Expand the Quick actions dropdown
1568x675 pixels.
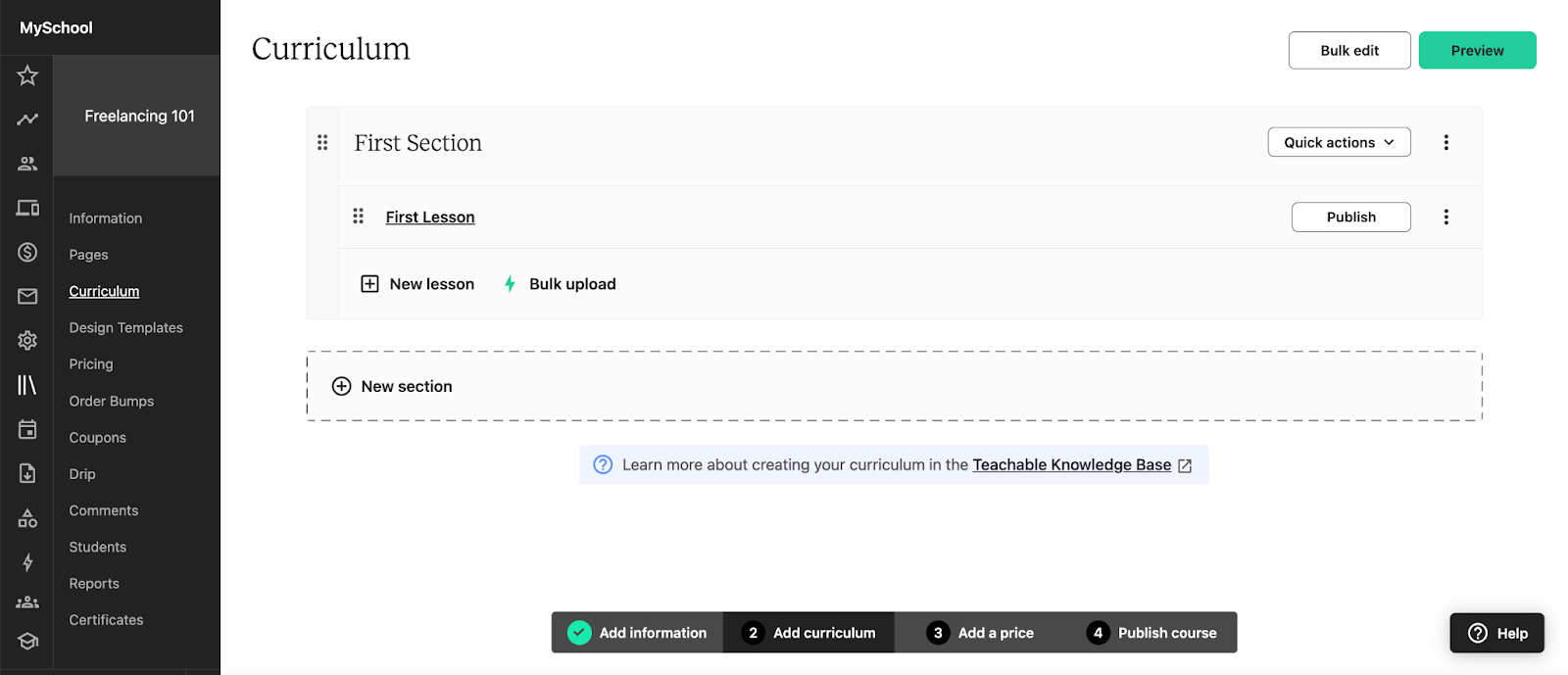[x=1339, y=142]
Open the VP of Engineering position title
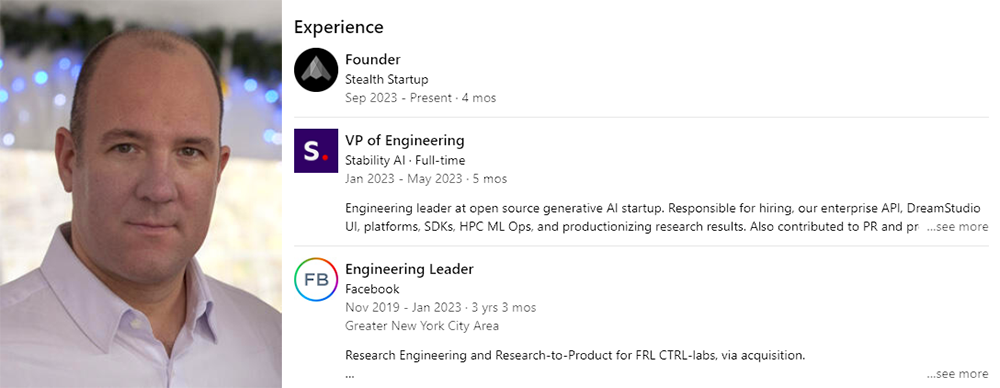This screenshot has width=1000, height=388. [404, 140]
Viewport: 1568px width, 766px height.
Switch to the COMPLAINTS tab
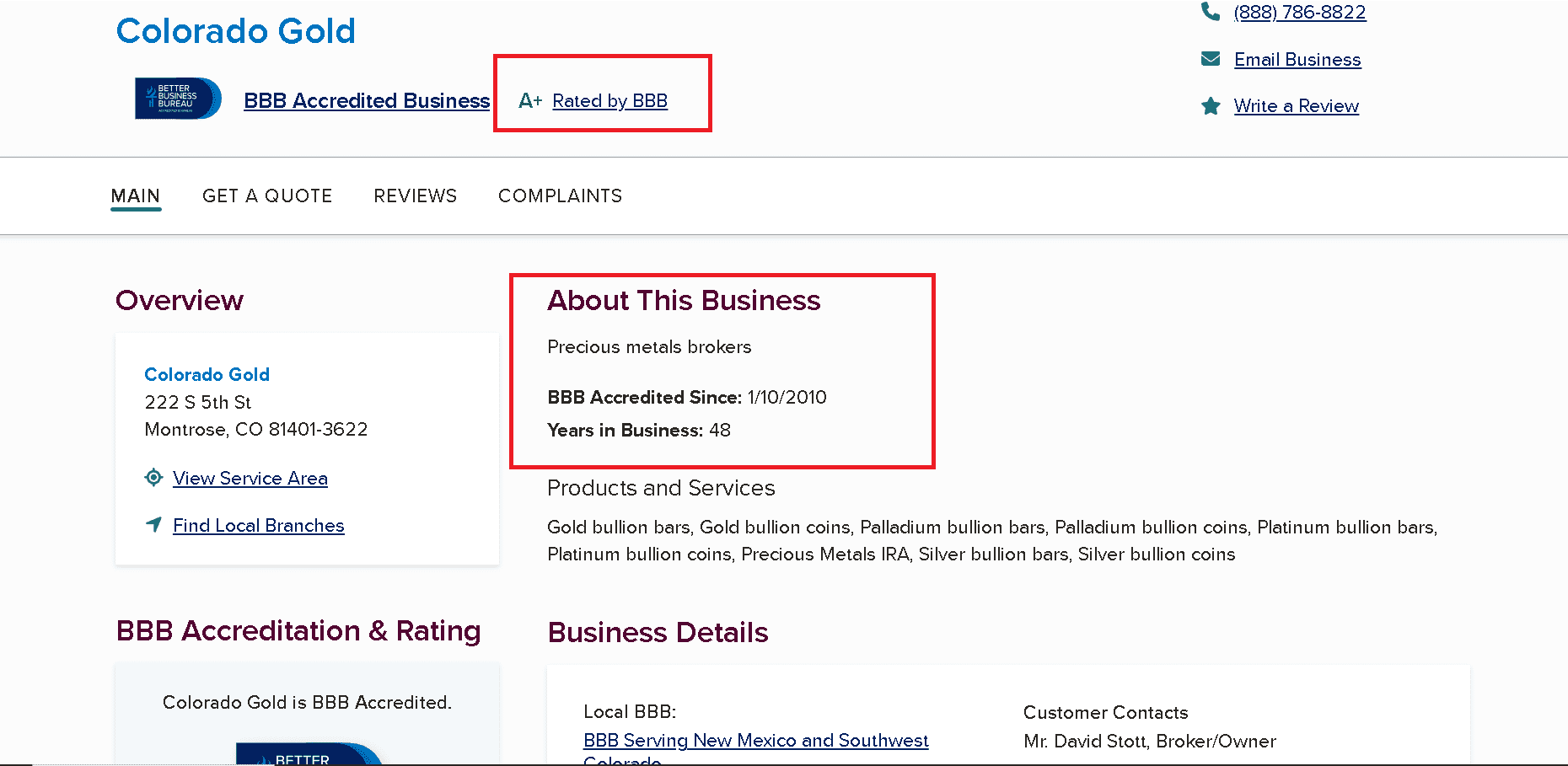[x=560, y=196]
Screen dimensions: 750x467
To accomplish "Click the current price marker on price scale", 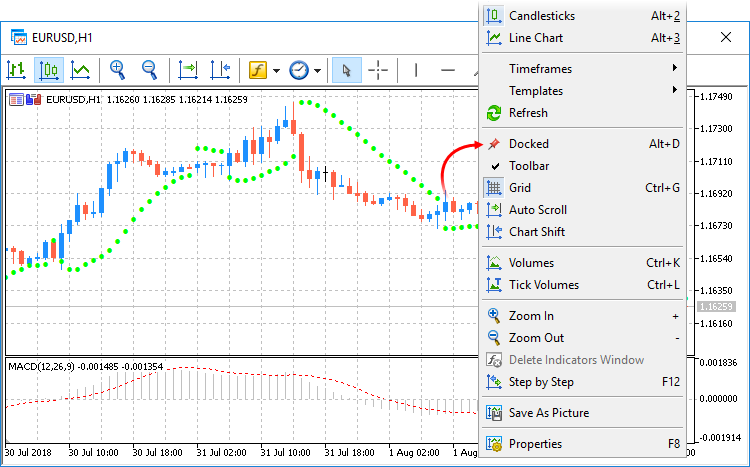I will coord(716,306).
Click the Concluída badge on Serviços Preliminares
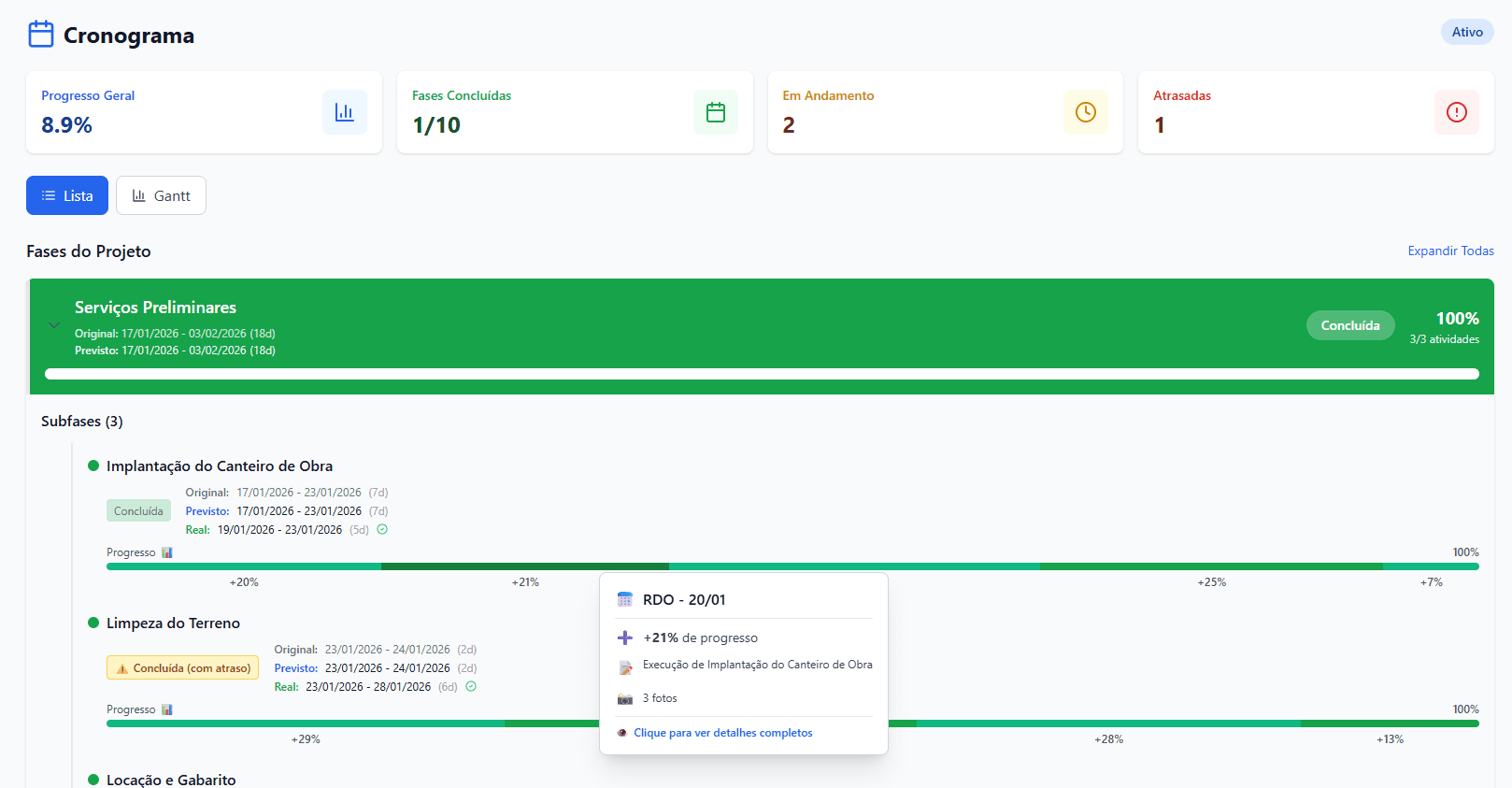The height and width of the screenshot is (788, 1512). (x=1349, y=325)
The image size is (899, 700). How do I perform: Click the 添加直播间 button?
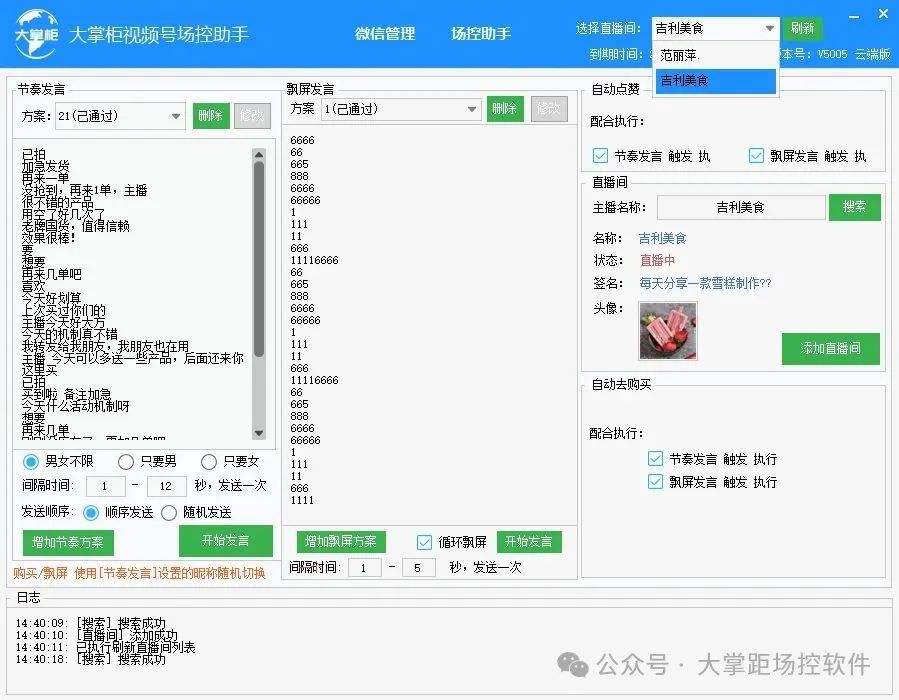click(x=830, y=348)

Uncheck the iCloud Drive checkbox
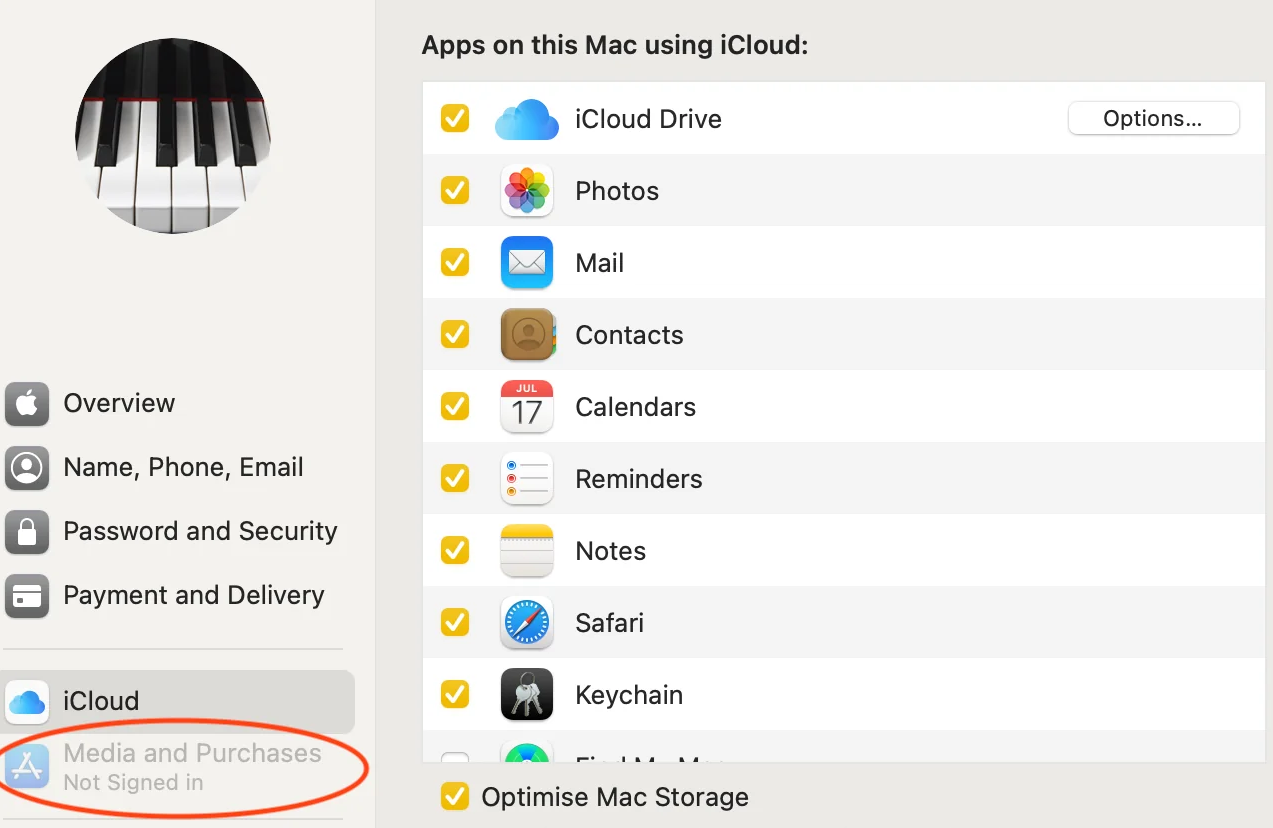point(455,119)
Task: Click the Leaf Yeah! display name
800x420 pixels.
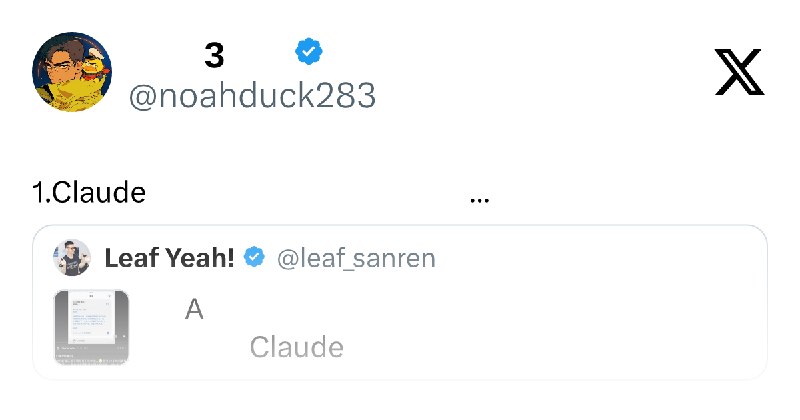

__BRIEF__
Print the rows above word for word, starting at the first line and stopping after the line that contains "[x=560, y=196]", with both of those lines included. Leave the pictures out.

__TASK RESPONSE__
Expand the Quick actions dropdown
1568x675 pixels.
[x=1339, y=142]
Open the VP of Engineering position title
This screenshot has width=1000, height=388. [404, 140]
Viewport: 1568px width, 766px height.
Switch to the COMPLAINTS tab
[x=560, y=196]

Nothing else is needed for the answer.